Dans une mesure diplomatique sans précédent, le Canada a ordonné à tous les responsables identifiés du régime iranien de quitter immédiatement le pays, citant de graves préoccupations de sécurité nationale et des preuves croissantes de tactiques d’intimidation contre des citoyens canadiens. Cette expulsion marque une escalade significative dans la position du Canada contre ce que les autorités décrivent comme un “schéma de comportement malveillant” de Téhéran sur le sol canadien.
La ministre des Affaires étrangères, Mélanie Joly, a annoncé cette décision lundi, révélant qu’environ 10 personnes ayant des liens confirmés avec le Corps des gardiens de la révolution islamique d’Iran (CGRI) et d’autres entités du régime vivaient au Canada malgré l’absence de relations diplomatiques formelles entre Ottawa et Téhéran depuis 2012.
“Ces individus n’auraient jamais dû être autorisés à entrer au Canada,” a déclaré Joly lors d’une conférence de presse à Ottawa. “Leur présence constitue une menace sérieuse pour les Canadiens, particulièrement pour les membres des communautés irano-canadiennes qui ont fait face à du harcèlement, de l’intimidation et de la surveillance pour s’être exprimés contre le régime.”
Cette décision fait suite à des mois de preuves accumulées par les agences de sécurité canadiennes documentant des campagnes systématiques d’intimidation contre les critiques du régime. La Gendarmerie royale du Canada a identifié plusieurs cas où des Irano-Canadiens ont reçu des messages menaçants, ont fait l’objet d’une surveillance inexpliquée ou ont été directement avertis concernant leurs activités anti-régime.
Le directeur du SCRS, David Vigneault, a confirmé que des responsables iraniens opéraient un réseau sophistiqué d’influence et d’intimidation à l’intérieur des frontières canadiennes. “Nous avons documenté des preuves claires d’ingérence étrangère dirigée par Téhéran qui menace la sécurité des Canadiens et mine nos institutions démocratiques,” a expliqué Vigneault.
Le Congrès irano-canadien a critiqué le gouvernement pour ne pas avoir agi plus tôt, notant que des membres de la communauté ont signalé des intimidations depuis des années. Kaveh Shahrooz, un éminent militant des droits de la personne, a qualifié ces expulsions de “tardives mais bienvenues.”
“Beaucoup d’entre nous ont vécu dans la peur, sachant que des agents du régime opéraient librement au Canada tandis que nos proches en Iran risquaient de subir des conséquences en raison de nos activités ici,” a confié Shahrooz.

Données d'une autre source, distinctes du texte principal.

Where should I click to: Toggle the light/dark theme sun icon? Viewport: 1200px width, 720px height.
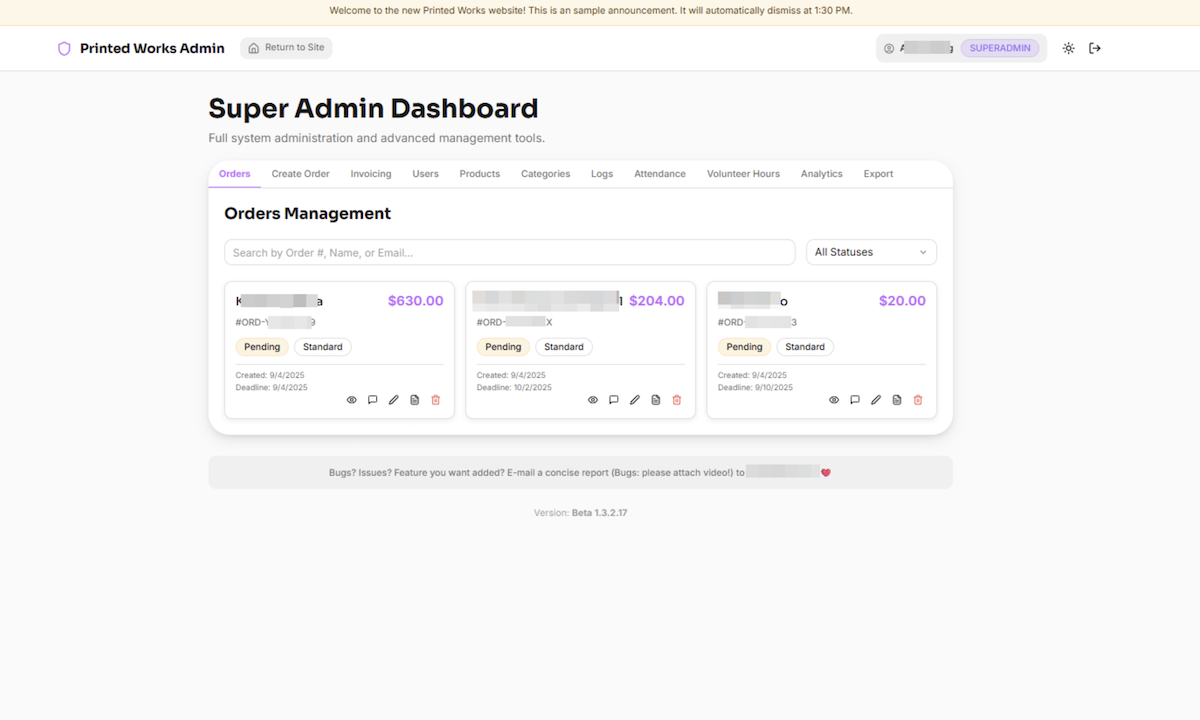(1068, 48)
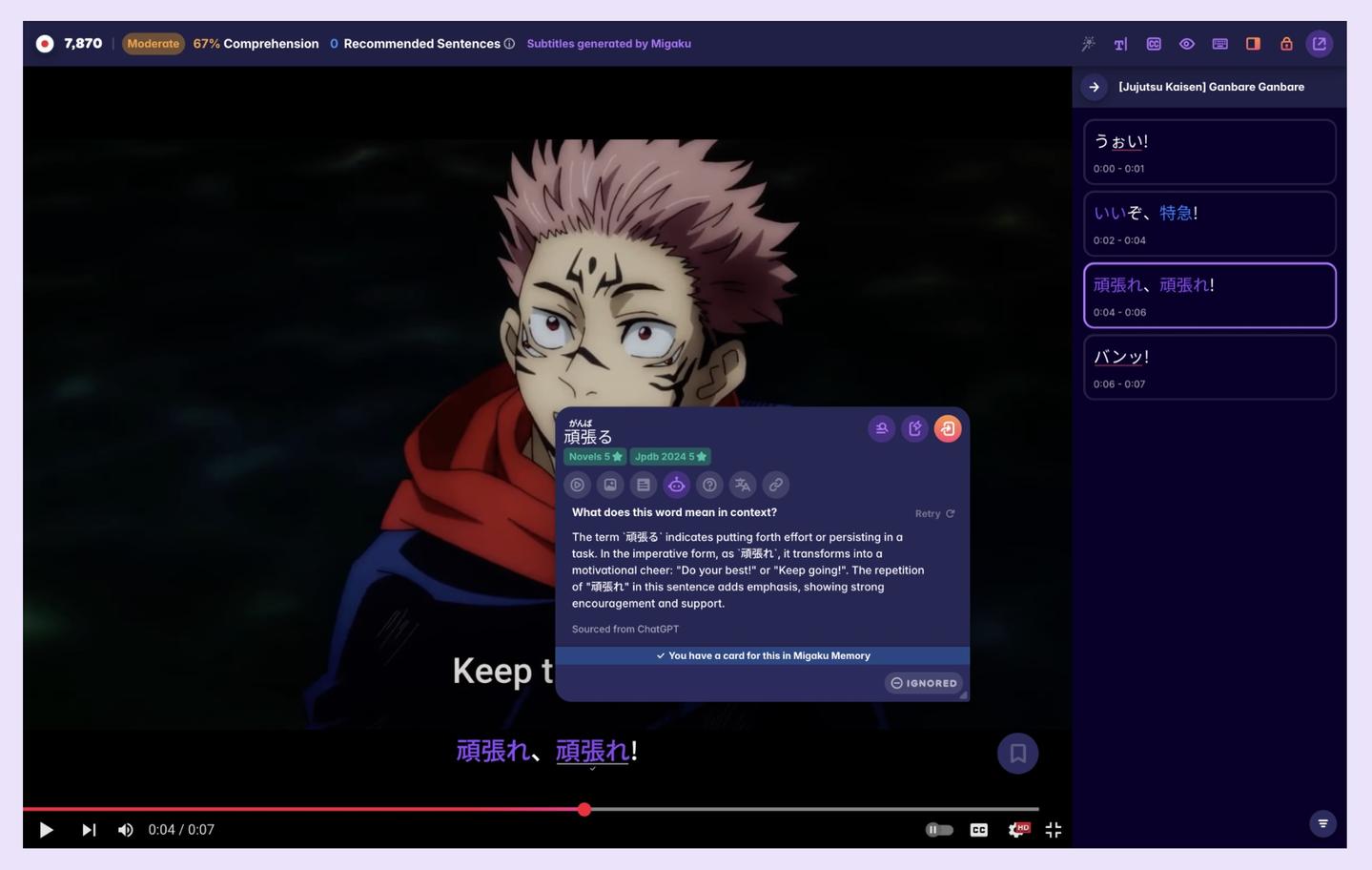Open the image examples icon in popup

[x=610, y=485]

Cette tension diplomatique survient dans un contexte de préoccupations mondiales plus larges concernant les activités de l’Iran à l’étranger. Plusieurs nations européennes ont pris des mesures similaires ces derniers mois, l’Allemagne et la France ayant toutes deux expulsé des responsables iraniens liés à des opérations de surveillance contre des dissidents.
Le premier ministre Justin Trudeau a défendu cette action comme nécessaire pour protéger la souveraineté canadienne. “Le Canada ne tolérera pas l’ingérence étrangère ou l’intimidation. Les individus liés au régime iranien n’ont pas leur place dans notre pays lorsqu’ils menacent la sûreté et la sécurité des Canadiens,” a-t-il déclaré pendant la période des questions.
L’ambassade d’Iran au Pakistan, qui gère les intérêts iraniens au Canada, a qualifié les expulsions de “sans fondement” et “politiquement motivées,” avertissant de potentielles actions réciproques contre les intérêts canadiens.
Les experts en sécurité notent que le défi reste l’identification de tous les individus liés au régime. Jessica Davis, ancienne analyste du renseignement du SCRS et présidente de Insight Threat Intelligence, a expliqué que les opérations iraniennes emploient souvent des intermédiaires sans statut officiel.
“Ces expulsions ciblent des responsables connus, mais le manuel de Téhéran inclut l’utilisation d’étudiants, d’hommes d’affaires et de membres de la communauté comme agents informels,” a indiqué Davis. “Le réseau s’étend probablement au-delà de ceux qui sont expulsés.”
Le gouvernement s’est engagé à prendre des mesures de sécurité supplémentaires, notamment un contrôle renforcé des visas d’entrée en provenance d’Iran et un soutien accru pour les Irano-Canadiens confrontés à l’intimidation. Le ministre de la Sécurité publique, Dominic LeBlanc, a annoncé un nouveau mécanisme de signalement pour les membres de la communauté qui subissent des menaces.
Alors que le Canada prend cette mesure dramatique dans son approche des activités du régime iranien, la question fondamentale demeure: comment les nations démocratiques équilibreront-elles l’ouverture avec le défi croissant de protéger leurs citoyens contre les campagnes d’intimidation étrangères opérant à l’intérieur de leurs propres frontières?